So are the nutirents in sourdough easier to digest than normal bread? I don't know. Maybe. My husband is much less gassy when we eat sourdough bread, but that's only anecdotal evidence.

2. Sourdough is good in an emergency

Commercial yeasts are beautiful magical things. I can decide that I want to make pizza for dinner and thirty minutes about an hour later we're pulling them out of the oven. On the other hand, if I want to make pizza dough from my sourdough starter I really need to decide at least six hours in advance.

There's a reason that commercial yeast is ubiquitous in today's world.

We get commercial yeast by a careful process of feeding seed yeasts molasses and air at predetermined times, at predetermined temperatures. This slurry is then allowed to grow until it is ready to be mechanically seperated and dried to the desired state.

Active dry yeast has a shelf life of about four months in the pantry and a little longer when you keep it in the freezer. If there is ever a large scale emrgency where shipping lanes go down for an extended period of time you will not be able to make bread without knowing how to maintain a sourdough starter.

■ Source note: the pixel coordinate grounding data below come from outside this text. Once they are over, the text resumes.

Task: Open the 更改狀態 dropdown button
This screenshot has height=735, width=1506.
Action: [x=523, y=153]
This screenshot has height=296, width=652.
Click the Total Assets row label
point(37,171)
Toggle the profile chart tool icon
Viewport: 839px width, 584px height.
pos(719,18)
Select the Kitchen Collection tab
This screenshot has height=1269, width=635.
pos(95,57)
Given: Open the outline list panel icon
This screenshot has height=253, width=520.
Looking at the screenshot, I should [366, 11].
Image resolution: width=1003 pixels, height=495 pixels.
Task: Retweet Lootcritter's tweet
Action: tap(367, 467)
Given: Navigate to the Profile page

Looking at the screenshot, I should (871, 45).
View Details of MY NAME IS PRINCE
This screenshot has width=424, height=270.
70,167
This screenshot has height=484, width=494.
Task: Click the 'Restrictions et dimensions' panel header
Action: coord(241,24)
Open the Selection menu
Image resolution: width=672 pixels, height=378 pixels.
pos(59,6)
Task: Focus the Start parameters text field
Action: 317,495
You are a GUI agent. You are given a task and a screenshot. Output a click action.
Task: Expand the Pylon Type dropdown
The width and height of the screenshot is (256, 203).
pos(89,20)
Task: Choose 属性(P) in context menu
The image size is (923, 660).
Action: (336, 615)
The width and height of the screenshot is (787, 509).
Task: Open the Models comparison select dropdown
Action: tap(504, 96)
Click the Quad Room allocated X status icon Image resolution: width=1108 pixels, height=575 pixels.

3. Sourdough can be delicious.

When I was a kid I absolutely hated sourdough. It was sour, and yucky, and not the kind of bread I liked. Whenever my mom bought the stuff it would just sit on the counter until it turned stale or possibly moldy.

My siblings and I... were not the most adventurous eaters growing up.

Anyways, the only reason i was willing to try sourdough at all was because this blog post promised that it didn't have to be sour.

My breads run the gamut from "tastes like normal bread" to "pleasantly tangy" depending on how much starter I put in the dough and how long I allow the bread to rise.

All of it is subtily complex in flavor and amazingly delicious.

So there you have it. Three solid reasons to give sourdough a try. The good news is that it's super easy to get started.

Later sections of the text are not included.